Doroshkechi: The Carriage Driver Who Waited 50 Years

A carriage driver spent decades waiting to marry the woman he loved, yet the film that told his story vanished for 50 years before returning to the screen.

Sense of Wander: ★★★★☆

Doroshkechi (The Carriage Driver)

Gholamali (left) and Zinat (right) in a scene from Doroshkechi (The Carriage Driver).

 

Spoilers ahead.

TAIPEI, Taiwan — I hadn’t planned on spending my afternoon with a black-and-white Iranian film from 1971. But Tehran was this year’s "city in focus" at the 28th Taipei Film Festival, and the festival had built an entire section, Tehran: Classics Collection, around 21 films tracing the evolution of Iranian cinema from the 1960s to the present.

I’ve only recently started learning Persia, and something about watching a film in a language I’m still struggling to grasp — in a country where almost nobody else in the cinema would understand a word of it either — felt like the kind of wander worth undertaking.

The film was Doroshkechi (The Carriage Driver), and I wasn’t sure it would hold my attention for two hours. But somewhere between the funeral in the opening scene and the fire at the end, I found myself wanting to write it down, if only to keep a record of what I’d seen and how it made me feel.

The story opens with Zinat burying her husband and ends with a house nearly burning to the ground. In between is Gholamali, the carriage driver of the title, who has loved Zinat since they were young and finally sees his chance now that she is a widow — except her elder son, Morteza, refuses to hear of it until the mourning period is over. What begins as a simple delay gradually turns into an escalating negotiation involving nearly the entire family.

Gholamali works every angle he can find. He persuades his own daughter to soften toward the match. He lets Zinat’s younger son call him baba — “father” in Persian — in exchange for sweets.

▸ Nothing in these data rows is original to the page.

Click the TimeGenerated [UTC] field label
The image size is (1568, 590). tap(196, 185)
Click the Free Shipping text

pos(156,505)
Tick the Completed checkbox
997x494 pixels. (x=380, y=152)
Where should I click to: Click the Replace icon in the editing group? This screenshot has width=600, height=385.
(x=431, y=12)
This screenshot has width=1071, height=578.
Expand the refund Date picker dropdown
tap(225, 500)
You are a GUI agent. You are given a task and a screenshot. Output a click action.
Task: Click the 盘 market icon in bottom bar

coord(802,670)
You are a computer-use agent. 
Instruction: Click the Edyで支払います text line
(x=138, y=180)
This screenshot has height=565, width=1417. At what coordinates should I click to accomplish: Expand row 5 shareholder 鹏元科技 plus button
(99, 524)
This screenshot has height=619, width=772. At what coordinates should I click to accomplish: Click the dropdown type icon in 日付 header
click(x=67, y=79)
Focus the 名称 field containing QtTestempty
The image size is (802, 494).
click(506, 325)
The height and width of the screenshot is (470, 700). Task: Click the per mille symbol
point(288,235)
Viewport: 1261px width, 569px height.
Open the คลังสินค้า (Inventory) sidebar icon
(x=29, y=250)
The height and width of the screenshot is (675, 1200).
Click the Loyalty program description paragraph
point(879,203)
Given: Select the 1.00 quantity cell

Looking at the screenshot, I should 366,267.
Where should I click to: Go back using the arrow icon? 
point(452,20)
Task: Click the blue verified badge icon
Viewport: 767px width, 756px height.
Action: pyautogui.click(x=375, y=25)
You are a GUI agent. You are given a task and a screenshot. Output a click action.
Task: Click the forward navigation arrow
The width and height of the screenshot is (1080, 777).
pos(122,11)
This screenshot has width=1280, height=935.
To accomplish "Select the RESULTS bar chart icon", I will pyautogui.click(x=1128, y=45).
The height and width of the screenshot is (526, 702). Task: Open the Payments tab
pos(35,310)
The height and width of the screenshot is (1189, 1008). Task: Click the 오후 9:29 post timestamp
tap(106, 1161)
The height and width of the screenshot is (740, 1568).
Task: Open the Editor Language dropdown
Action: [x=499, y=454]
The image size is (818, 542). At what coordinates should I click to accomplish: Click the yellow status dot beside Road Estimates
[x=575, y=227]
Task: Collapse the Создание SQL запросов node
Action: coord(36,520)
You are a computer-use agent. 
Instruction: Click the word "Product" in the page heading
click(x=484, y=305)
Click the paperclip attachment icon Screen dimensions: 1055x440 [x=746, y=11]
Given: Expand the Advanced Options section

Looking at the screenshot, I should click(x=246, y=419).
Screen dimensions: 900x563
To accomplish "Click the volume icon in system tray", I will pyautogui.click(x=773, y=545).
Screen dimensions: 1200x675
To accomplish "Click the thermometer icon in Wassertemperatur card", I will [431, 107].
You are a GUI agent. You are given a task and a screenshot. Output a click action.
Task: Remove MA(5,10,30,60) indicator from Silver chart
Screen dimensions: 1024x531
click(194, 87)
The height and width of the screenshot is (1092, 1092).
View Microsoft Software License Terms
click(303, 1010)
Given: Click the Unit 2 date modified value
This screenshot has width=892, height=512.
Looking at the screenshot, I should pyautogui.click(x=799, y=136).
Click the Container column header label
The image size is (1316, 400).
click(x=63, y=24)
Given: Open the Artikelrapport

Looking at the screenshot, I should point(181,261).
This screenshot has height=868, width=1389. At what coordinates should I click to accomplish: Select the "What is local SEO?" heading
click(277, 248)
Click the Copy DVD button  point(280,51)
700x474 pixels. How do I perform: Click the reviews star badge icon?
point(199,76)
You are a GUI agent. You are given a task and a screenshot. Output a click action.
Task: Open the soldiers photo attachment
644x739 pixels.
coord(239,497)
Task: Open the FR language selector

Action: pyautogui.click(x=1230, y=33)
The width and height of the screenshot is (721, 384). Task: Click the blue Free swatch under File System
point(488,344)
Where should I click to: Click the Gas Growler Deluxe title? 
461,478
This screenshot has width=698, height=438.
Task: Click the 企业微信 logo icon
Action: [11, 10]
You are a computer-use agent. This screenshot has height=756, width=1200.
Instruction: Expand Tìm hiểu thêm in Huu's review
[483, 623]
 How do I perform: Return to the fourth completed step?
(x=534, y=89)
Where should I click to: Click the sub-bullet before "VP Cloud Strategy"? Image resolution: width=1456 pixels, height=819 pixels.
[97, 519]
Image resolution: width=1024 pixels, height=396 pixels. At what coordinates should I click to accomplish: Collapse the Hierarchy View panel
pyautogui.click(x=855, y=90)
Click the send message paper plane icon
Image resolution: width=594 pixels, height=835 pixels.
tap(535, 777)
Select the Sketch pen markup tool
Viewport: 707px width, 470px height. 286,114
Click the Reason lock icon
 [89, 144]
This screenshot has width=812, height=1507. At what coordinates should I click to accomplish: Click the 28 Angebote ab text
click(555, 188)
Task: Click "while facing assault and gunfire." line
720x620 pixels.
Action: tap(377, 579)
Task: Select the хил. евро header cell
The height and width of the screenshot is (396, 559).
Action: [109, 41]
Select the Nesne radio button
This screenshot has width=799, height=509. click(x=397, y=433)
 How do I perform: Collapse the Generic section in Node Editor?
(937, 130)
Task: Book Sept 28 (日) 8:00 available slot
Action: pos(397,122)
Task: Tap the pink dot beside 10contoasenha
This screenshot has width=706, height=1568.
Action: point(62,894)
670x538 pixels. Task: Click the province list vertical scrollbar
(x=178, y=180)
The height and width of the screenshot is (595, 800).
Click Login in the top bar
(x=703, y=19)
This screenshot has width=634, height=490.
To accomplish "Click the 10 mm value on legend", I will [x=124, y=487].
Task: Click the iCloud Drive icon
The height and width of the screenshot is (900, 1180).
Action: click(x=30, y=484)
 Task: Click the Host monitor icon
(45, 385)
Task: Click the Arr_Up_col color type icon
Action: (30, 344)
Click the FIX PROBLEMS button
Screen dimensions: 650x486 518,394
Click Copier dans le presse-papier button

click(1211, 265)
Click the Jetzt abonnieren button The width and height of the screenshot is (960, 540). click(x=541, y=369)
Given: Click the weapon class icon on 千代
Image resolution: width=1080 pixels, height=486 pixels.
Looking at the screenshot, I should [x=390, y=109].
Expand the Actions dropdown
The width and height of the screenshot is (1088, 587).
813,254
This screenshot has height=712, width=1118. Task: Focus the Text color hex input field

Meanwhile, he uses his daughter’s marriage to Morteza as leverage, hoping that Morteza will consent his marriage to Zinat in return.

Even after Gholamali sells his carriage and “upgrades” to driving a taxi in an attempt to earn more respect, the family’s disdain for his profession barely budges. It is only after an accidental fire — when Gholamali risks his own life to pull Zinat out of it — that Morteza finally gives in.

None of this is subtle, nor is it meant to be.

 
Doroshkechi (The Carriage Driver)

Gholamali tries to bond with Zinat’s younger son (centre) and Morteza (right).

 

Anchoring the plot is namus — the code of honor bound up with women’s virtue and modesty — and it is namus, rather than love or money, that drives every obstacle in the film. The mourning period is not really about grief; it is about what the neighbors would say. The family’s class prejudice against a carriage driver doesn’t disappear simply because he changes vehicles; it was never about the vehicle in the first place.

Nosrat Karimi, who wrote, directed, and starred as Gholamali, mines all of this for comedy, but he’s also prodding his audience. Funerals, weddings, family honour, even a child’s coming-of-age circumcision ceremony — all became part of the joke.

Watching it as an outsider — geographically, generationally, and in the 21st century — I find it difficult simply to accept how decisions were made for Zinat rather than by her. She is the one whose future is being negotiated by her sons and her suitor, largely without her voice in the room. It’s worth noting that the actress who plays her, Shahla Riahi, had already broken ground herself as the first woman to direct a film in Iran back in 1956. Watching her anchor the emotional centre of a film about a woman with no say in her own remarriage carries an added poignancy when you know who is behind the performance.

By the time the fire breaks out, it almost feels inevitable, as though all the unspoken tension surrounding honour and propriety has to ignite into something literal before anyone can let go of it. Gholamali running into a burning house is the one gesture in the film too direct to argue with. Everything else can be negotiated. That cannot.

The part that stayed with me longest, however, was the fate of the film itself. Doroshkechi was erased after the 1979 Revolution, swept into a category of pre-revolutionary popular cinema that simply stopped being screened, stopped being distributed, and came close to disappearing altogether. It resurfaced only in 2022, after a full restoration, premiering in Bologna before travelling to places like the Barbican, MoMA, UCLA — and now, a small theater in Taipei, four years later.

It’s strange to spend two hours with a film and only afterwards realise you have been watching a survivor. Not survivor in the dramatic sense, but one that narrowly escaped slipping for a culture’s collective memory.

There is a version of Iranian film history that runs through Kiarostami and Farhadi and the festival circuit most of us already know. Doroshkechi reminds us that there is another layer beneath it — funnier, scrappier, more populist — that nearly never reached us at all.

I walked into the cinema expecting a curiosity and left with a small ache: for the version of Iranian film culture I will never get to know because so much of it never had the chance to receive a restoration like this one. And a small gratitude, too, for the part that did — for the carriage driver who took 50 years to reach us.